Papaya

PAPAYA: a European project for a confidential data analysis platform

Projets européens H2020EURECOM is coordinating the three-year European project, PAPAYA, launched on May 1st. Its mission: enable cloud services to process encrypted or anonymized data without having to access the unencrypted data. Melek Önen, a researcher specialized in applied cryptography, is leading this project. In this interview she provides more details on the objectives of this H2020 project.

 

What is the objective of the H2020 Papaya project?

Melek Önen: Small and medium-sized companies do not always have the means to internally process large amounts of data that is often personal or confidential. They therefore use cloud services to simplify the task, but in so doing they lose control over their data. Our mission with the PAPAYA project (which stands for PlAtform for PrivAcY-preserving data Analytics) is to succeed in using data processing and classification methods while keeping the data encrypted and/or anonymized. This would offer companies greater security and confidentiality when they use third party cloud services, since these services could no longer access the unencrypted data. This has become a major issue since the European General Data Protection Regulation (GDPR) has come into effect.

What is your main challenge in this project?

MÖ: Today, when we encrypt data the traditional way, it is protected in a randomized manner—in other words, using a method that lacks transparency. It is impossible to carry out operations on data in this state. In 2009, cryptography researcher Craig Gentry proposed a unique method called fully homomorphic encryption. Using this method, several operations can be carried out on encrypted data. The problem is, processing data this way is not very efficient in terms of memory usage and the processes required. The majority of our work will involve designing variants of the data processing algorithms that will be compatible with data protected by homomorphic encryption.

Can you explain how you design variants of data processing algorithms?

MÖ: For example, a neural network contains both linear operations that are easily managed with appropriate encryption methods as well as non-linear operations.  We do not know how to process encrypted data using non-linear operations. Yet the network’s accuracy depends on these non-linear operations, so we cannot do without them. What we must do in this situation is approximate these operations, which are actually functions, by using other linear functions with similar behavior. The more effective this approximation, the more accurate the neural network, and we can therefore process the encrypted data.

What use cases do you plan to work on?

MÖ: We have two different use cases. The first is medical data encryption. This situation affects many hospitals that have patients’ data but are not large enough to have their own internal data processing services. They therefore use cloud services. The second case involves web analytics and it could be useful for the tourism sector. Data collected by smartphone users could be very useful in this sector that analyzes the way tourists move from one place of interest to another. For both cases, we imagine several progressive scenarios. First, for one data owner who has all the users’ unencrypted data that he encrypts with the same key and transfers to the cloud. Next, several owners with several keys. Finally, we consider data that comes directly from users.

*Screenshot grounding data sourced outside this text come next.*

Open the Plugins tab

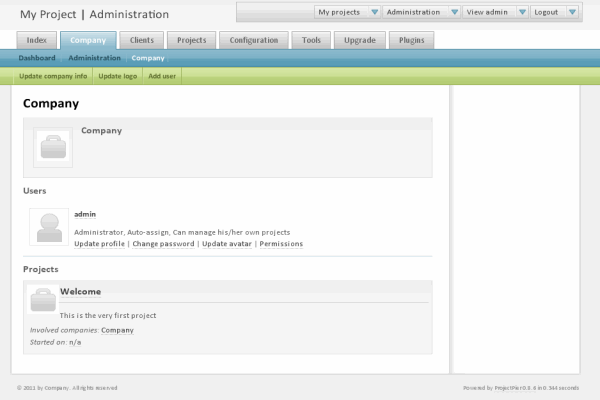[x=410, y=40]

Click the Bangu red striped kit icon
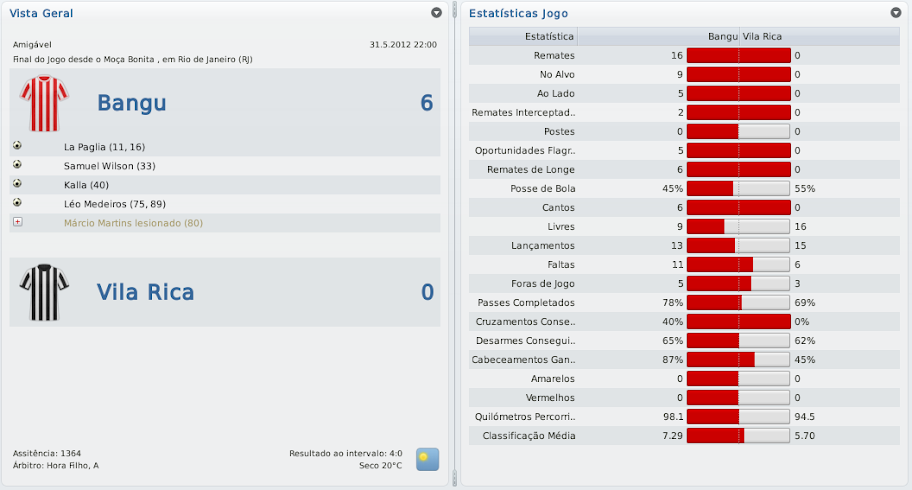43,103
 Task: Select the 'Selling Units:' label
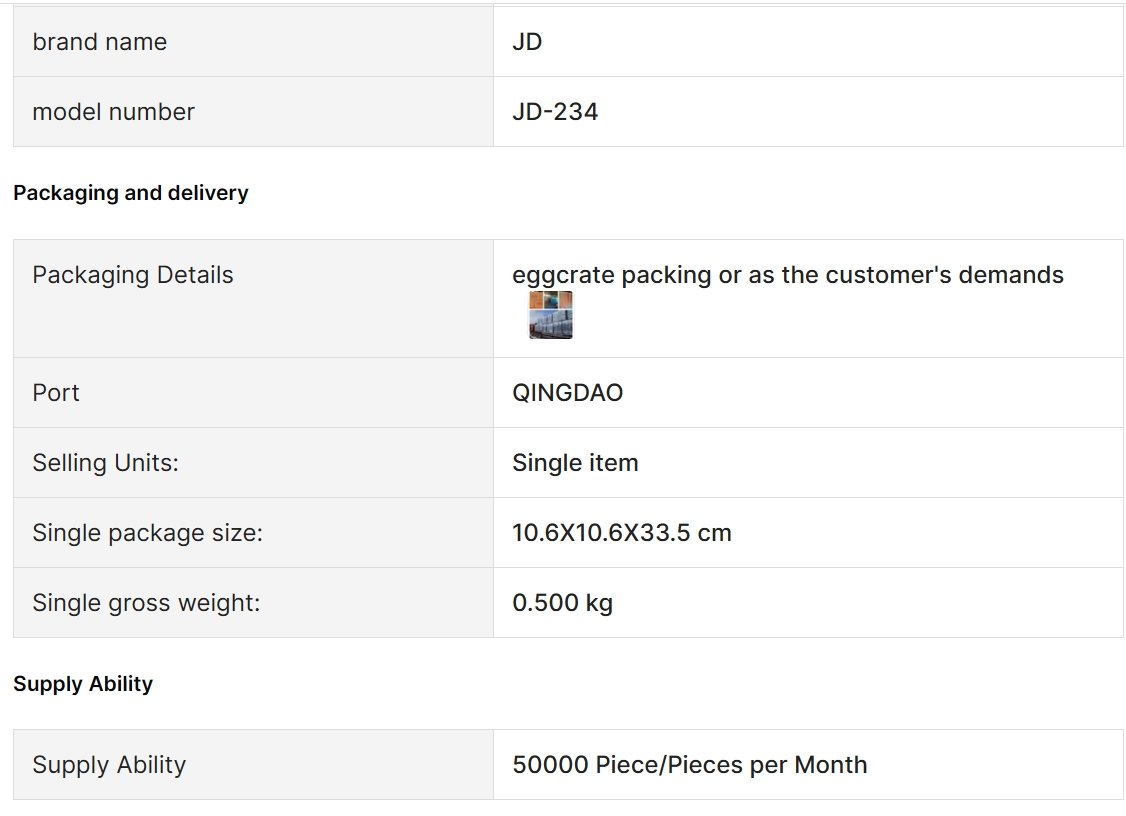[106, 463]

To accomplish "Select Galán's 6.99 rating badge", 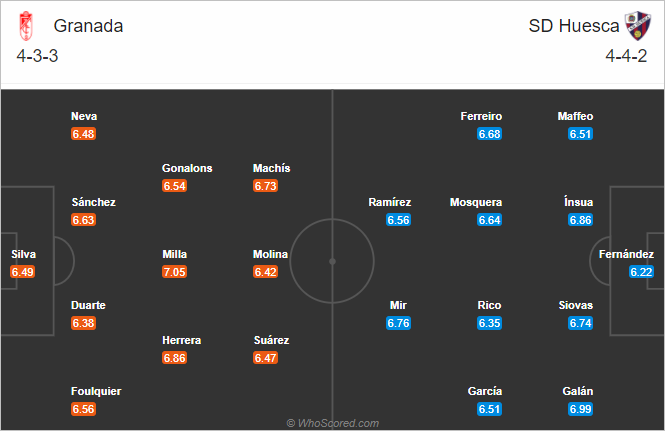I will click(x=580, y=409).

Who else is working on this project with you?

MÖ: PAPAYA brings together 6 partners including EURECOM, which is coordinating the action. The companies involved in assisting us with the use cases and in designing this new platform are Atos, IBM, Haifa Research Lab, Orange Labs, and MediaClinics—an SME that makes sensors for monitoring patients in hospitals. In terms of academic partners, we are working with Karlstad University in Sweden. We will work together for the entire three-year project.